■ **What you will do**: Reproduce the material below from the line containing "Task: Bypass effect" up to and including the line containing "click(539, 258)", character for character. Give only those lines.

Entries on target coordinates
%%

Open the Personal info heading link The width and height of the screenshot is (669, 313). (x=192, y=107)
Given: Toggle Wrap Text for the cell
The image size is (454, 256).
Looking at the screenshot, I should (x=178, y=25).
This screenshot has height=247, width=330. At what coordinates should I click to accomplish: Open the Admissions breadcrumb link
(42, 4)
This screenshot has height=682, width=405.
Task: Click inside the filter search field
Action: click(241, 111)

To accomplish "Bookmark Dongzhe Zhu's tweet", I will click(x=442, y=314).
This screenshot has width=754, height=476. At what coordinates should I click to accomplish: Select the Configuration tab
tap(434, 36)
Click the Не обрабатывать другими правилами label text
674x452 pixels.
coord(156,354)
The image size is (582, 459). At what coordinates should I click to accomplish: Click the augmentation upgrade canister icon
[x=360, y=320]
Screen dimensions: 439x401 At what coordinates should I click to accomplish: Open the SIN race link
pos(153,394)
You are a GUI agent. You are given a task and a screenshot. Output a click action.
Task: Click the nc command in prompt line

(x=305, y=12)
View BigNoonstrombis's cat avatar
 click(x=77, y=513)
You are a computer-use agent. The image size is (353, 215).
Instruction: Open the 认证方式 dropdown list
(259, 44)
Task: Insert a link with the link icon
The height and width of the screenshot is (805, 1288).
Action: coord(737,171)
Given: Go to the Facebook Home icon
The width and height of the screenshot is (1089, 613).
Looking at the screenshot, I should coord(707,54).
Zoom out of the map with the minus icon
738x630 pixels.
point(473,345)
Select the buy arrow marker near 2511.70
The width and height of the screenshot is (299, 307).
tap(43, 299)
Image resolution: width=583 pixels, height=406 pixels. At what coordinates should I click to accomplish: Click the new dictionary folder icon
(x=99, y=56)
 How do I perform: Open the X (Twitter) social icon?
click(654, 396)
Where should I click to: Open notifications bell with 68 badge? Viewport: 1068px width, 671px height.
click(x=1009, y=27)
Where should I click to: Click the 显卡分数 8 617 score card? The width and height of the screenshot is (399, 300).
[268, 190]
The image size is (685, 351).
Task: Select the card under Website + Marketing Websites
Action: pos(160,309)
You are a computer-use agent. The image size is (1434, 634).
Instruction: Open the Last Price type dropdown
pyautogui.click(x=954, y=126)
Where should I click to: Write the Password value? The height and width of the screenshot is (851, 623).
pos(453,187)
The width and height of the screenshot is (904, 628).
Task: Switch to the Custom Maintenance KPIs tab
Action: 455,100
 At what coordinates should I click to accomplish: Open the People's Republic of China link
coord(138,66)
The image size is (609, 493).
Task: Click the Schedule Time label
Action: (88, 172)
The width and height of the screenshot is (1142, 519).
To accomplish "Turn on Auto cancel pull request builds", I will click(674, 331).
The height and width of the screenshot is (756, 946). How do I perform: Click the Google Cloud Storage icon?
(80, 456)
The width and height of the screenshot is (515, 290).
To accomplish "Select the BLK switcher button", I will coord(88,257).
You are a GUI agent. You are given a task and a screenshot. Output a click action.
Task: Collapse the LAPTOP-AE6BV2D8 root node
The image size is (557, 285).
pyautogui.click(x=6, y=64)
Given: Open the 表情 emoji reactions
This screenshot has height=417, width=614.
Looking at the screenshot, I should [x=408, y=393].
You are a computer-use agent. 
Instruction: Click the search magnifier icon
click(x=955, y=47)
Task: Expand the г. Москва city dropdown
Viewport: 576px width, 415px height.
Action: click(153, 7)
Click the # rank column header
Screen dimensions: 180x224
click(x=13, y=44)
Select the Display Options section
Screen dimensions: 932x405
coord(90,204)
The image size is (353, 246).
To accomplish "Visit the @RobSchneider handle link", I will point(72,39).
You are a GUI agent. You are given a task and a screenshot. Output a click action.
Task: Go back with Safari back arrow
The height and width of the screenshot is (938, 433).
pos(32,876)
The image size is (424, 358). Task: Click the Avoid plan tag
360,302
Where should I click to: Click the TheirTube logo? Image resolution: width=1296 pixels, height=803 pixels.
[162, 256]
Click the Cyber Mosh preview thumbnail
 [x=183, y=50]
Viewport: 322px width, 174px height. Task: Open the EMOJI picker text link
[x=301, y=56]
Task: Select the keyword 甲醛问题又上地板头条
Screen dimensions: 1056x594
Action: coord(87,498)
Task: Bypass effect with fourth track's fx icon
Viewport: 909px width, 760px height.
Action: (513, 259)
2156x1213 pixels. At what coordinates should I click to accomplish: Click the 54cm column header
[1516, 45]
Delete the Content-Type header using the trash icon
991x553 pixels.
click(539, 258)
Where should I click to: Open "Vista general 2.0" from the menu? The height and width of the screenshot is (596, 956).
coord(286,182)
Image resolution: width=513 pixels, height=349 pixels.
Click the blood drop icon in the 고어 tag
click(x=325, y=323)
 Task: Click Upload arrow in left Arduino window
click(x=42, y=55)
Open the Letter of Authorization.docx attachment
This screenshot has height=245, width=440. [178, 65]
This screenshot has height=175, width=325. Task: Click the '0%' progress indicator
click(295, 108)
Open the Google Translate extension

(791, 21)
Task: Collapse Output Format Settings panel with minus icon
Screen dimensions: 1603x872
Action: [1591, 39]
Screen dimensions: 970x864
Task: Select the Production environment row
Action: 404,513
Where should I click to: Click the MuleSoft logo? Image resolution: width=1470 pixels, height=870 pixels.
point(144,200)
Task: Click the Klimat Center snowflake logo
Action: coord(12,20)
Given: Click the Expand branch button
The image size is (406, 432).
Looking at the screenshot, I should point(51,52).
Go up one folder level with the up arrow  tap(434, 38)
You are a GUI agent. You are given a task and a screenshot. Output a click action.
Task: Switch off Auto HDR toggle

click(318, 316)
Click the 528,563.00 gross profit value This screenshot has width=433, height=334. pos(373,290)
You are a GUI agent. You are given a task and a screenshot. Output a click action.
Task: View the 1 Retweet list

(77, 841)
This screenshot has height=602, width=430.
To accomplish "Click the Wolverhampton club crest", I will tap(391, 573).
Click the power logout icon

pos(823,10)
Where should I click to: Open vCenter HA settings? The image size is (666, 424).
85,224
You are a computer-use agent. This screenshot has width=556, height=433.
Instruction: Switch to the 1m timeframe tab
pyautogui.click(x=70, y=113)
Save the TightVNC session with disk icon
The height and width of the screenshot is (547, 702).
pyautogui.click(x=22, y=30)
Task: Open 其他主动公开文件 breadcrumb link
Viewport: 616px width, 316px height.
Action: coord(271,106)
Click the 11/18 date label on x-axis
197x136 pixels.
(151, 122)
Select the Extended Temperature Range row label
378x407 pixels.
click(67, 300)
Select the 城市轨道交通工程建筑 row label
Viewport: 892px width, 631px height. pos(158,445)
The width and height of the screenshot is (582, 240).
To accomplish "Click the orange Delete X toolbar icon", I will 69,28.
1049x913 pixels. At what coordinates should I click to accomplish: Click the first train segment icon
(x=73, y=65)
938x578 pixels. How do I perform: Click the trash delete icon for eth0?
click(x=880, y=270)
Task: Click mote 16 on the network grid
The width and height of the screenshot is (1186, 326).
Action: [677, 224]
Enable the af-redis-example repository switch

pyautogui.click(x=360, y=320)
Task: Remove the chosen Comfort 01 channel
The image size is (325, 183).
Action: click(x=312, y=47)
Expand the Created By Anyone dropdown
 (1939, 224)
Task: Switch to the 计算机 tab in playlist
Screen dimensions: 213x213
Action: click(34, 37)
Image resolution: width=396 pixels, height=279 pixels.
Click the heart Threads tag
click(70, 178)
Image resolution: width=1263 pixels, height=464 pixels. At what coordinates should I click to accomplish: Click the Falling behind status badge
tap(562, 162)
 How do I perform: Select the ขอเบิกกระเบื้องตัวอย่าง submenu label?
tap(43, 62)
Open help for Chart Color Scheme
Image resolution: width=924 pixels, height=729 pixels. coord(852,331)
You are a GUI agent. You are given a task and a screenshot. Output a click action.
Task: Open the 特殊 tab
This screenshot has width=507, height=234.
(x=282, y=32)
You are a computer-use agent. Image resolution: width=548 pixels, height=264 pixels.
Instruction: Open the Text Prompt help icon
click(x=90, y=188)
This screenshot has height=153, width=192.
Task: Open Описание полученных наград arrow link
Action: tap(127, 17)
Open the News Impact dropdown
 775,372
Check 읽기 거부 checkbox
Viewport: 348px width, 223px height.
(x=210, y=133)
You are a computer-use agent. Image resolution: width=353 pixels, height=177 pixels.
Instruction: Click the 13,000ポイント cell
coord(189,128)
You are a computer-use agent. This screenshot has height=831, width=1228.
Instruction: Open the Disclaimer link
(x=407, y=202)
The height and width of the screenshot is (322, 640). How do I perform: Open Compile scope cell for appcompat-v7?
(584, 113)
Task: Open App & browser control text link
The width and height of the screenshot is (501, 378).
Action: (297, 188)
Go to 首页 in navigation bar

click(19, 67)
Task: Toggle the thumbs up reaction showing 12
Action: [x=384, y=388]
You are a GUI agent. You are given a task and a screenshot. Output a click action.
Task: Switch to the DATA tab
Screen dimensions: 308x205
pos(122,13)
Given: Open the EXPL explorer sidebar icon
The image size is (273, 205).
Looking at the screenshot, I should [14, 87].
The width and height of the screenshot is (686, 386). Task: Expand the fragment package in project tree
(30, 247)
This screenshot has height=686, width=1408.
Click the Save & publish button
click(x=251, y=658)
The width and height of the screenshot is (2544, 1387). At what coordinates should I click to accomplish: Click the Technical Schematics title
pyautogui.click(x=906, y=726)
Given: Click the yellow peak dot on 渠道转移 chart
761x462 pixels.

%%

■ **Output of the exercise**:
Task: Bypass effect with fourth track's fx icon
Viewport: 909px width, 760px height.
Action: (513, 259)
2156x1213 pixels. At what coordinates should I click to accomplish: Click the 54cm column header
[1516, 45]
Delete the Content-Type header using the trash icon
991x553 pixels.
click(539, 258)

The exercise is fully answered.